An editorial in the Journal of the National Cancer Institute has questioned the routine use of expensive cancer drugs that prolong lives by just weeks or months.
NCI oncologist Tito Fojo and NIH ethicist Christine Grady called-out Erbitux as a particularly egregious example. An 18-week regimen of Bristol-Meyers Squibb’s cancer-fighter costs $80,000 and prolongs life by 1.2 months on average, they say.
“Many Americans would not regard a 1.2-month survival advantage as ‘significant’ progress,” the authors stated. “Would an individual patient disagree? The death of a mother of four at age 37 years would be no less painful were it to occur at age 37 years and 1 month, nor would the passing of a 67-year-old be any less difficult for the spouse were it to have occurred one month later.”
Complicating the debate is the fact that the drugs do work miracles in some patients, and it’s impossible to predict who will be so lucky.

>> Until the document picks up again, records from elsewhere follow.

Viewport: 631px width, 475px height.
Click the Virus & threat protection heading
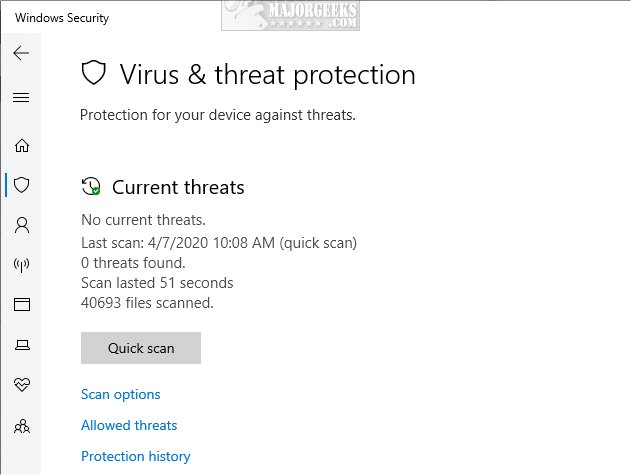pyautogui.click(x=267, y=75)
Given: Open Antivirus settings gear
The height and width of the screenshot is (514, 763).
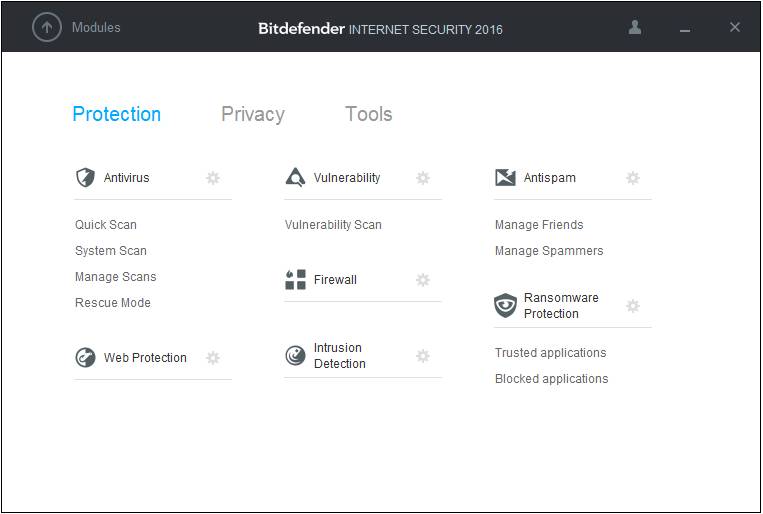Looking at the screenshot, I should [213, 178].
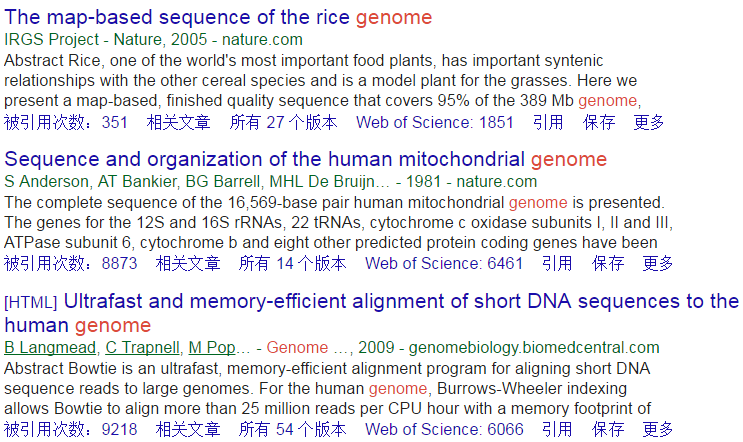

“A drug like Erbitux is not very impressive when you look at the statistics, but for some it’s just remarkable,” Marti Nelson Cancer Foundation chief Robert Erwin told the Wall Street Journal. “How much does it cost for a person to have the opportunity to benefit?”
For their part, drug makers said the NCI article did not capture true costs of the cancer-fighters. BMS spokesperson Brian Henry said the actual costs paid by patients for Erbitux is much less than $80,000.
“We can’t add on Mercedes-like drugs one after another and have every single patient cost the system phenomenal amounts of money,” said Eric Winer, chief scientific adviser to Susan G. Komen for the Cure, a breast-cancer advocacy group.
“But we have to be careful not to slow down the process of drug development. Ultimately, medical therapy will make a huge difference in people’s lives.”